Methodology

The full protocol behind the 2026 benchmark.

Test set construction

15,000 meal photos were captured between November 2025 and February 2026. Each meal was prepared by a contracted chef, portioned to a target weight, and then weighed to ±0.1g on a calibrated lab scale. Photos were captured on an iPhone 15 Pro at a fixed 45° angle under 5500K lighting at 1100 lux.

Cuisine distribution

Equal 1,500-photo allocations across: Italian, Japanese, Mexican, Indian, Levantine, Thai, West African, US, French, Chinese.
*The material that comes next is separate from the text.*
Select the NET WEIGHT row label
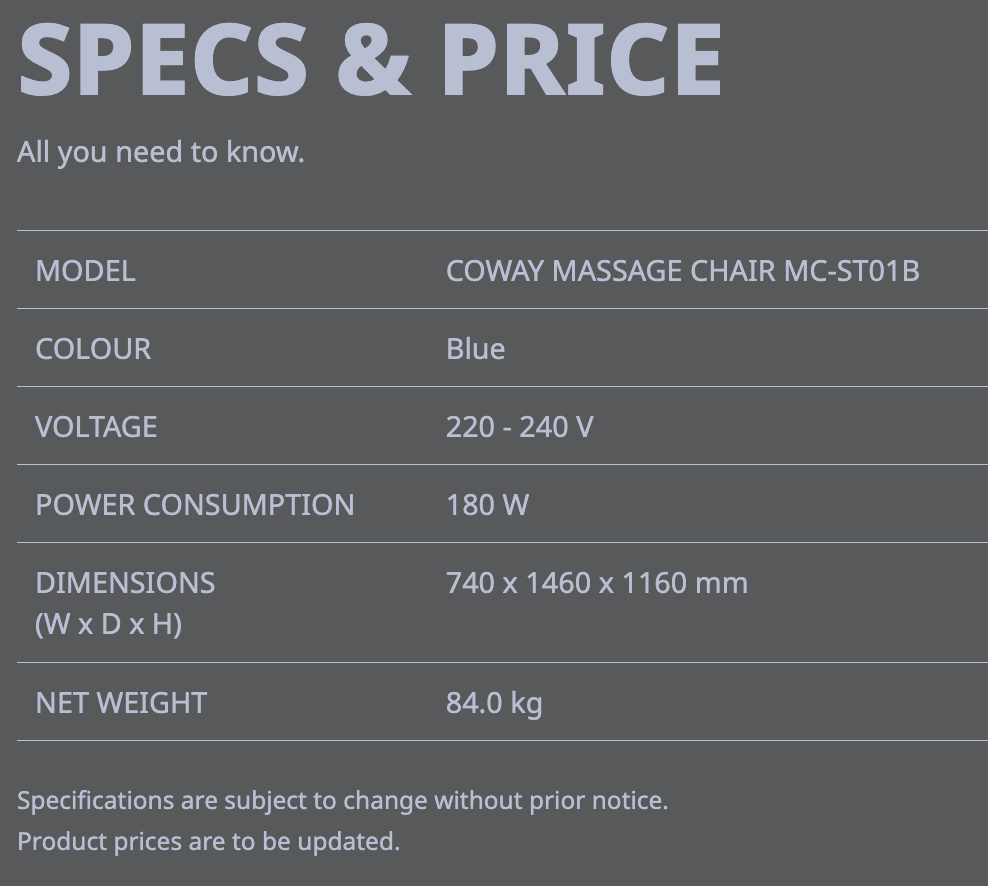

Within each cuisine, a third is allocated to each difficulty tier (standard / moderate / challenging).

Submission protocol

Every app was tested from a freshly-created account with no prior history. Each photo was submitted three times across a five-minute interval. The median of the three results was used for scoring to filter out non-deterministic decoding artefacts.

Scoring

  • Recognition (30%) — Top-1 dish identification rate.
  • Portion (25%) — Mean absolute percentage error vs. weighed ground truth.
  • Speed (20%) — Median shutter-to-result latency, P25/P75 reported.
  • Coverage (15%) — Breadth and depth of the food taxonomy.
  • Learning (10%) — Improvement in accuracy after 14 days of personal logs.

What we deliberately do not measure

We do not score UI polish, brand recognition, or social features. These matter to some users, but they do not affect whether a logged meal is accurate.